Objectives: CD presents with unique intestinal lesions, mainly impacting the terminal ileum and colon. It is essential to comprehend the diversity in pathogenesis and treatment response among various segments.

Methods: We conducted comparative single-cell RNA sequencing analysis in treatment-naïve CD patients, concentrating on the colon and ileum.

Results: A novel subset of epithelial cells expressing high levels of DUOX2 and DUOXA2 (DUOX2-epi) was discovered. This DUOX2-epi subcluster predominantly distributed in the tip epithelium of the inflamed colon, potentially in response to microbial infection, as evidenced by the significant enrichment of inflammatory and microbial response pathways. The colonic and ileal DUOX2-epi subsets trigger inflammatory responses through distinct mechanisms. The colonic DUOX2-epi primarily affects monocytes via the SAA1-FPR2 ligand-receptor interaction, whereas the ileal DUOX2-epi directly interacts with regulate T cells through the CXCL16-CXCR6 ligand-receptor pair. Moreover, the cell-cell communication networks involving DUOX2-epi in the colon and ileum can help predict the location-specific effects of biological therapies.
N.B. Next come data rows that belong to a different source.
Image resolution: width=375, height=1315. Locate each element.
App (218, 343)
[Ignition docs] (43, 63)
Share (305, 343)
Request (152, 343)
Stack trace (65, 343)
Conclusion: This study delves into the heterogeneity within the ileum and colon of Crohn's disease at the single-cell level, identifying a new epithelial subset DUOX2-epi. Predictive gene modules tailored to different locations for biological therapies are developed as well, based on the cell-cell communication network modulated by DUOX2-epi.

Keywords: Crohn’s disease; Disease location; Heterogeneity; Inflammatory bowel disease; Single-cell RNA sequencing.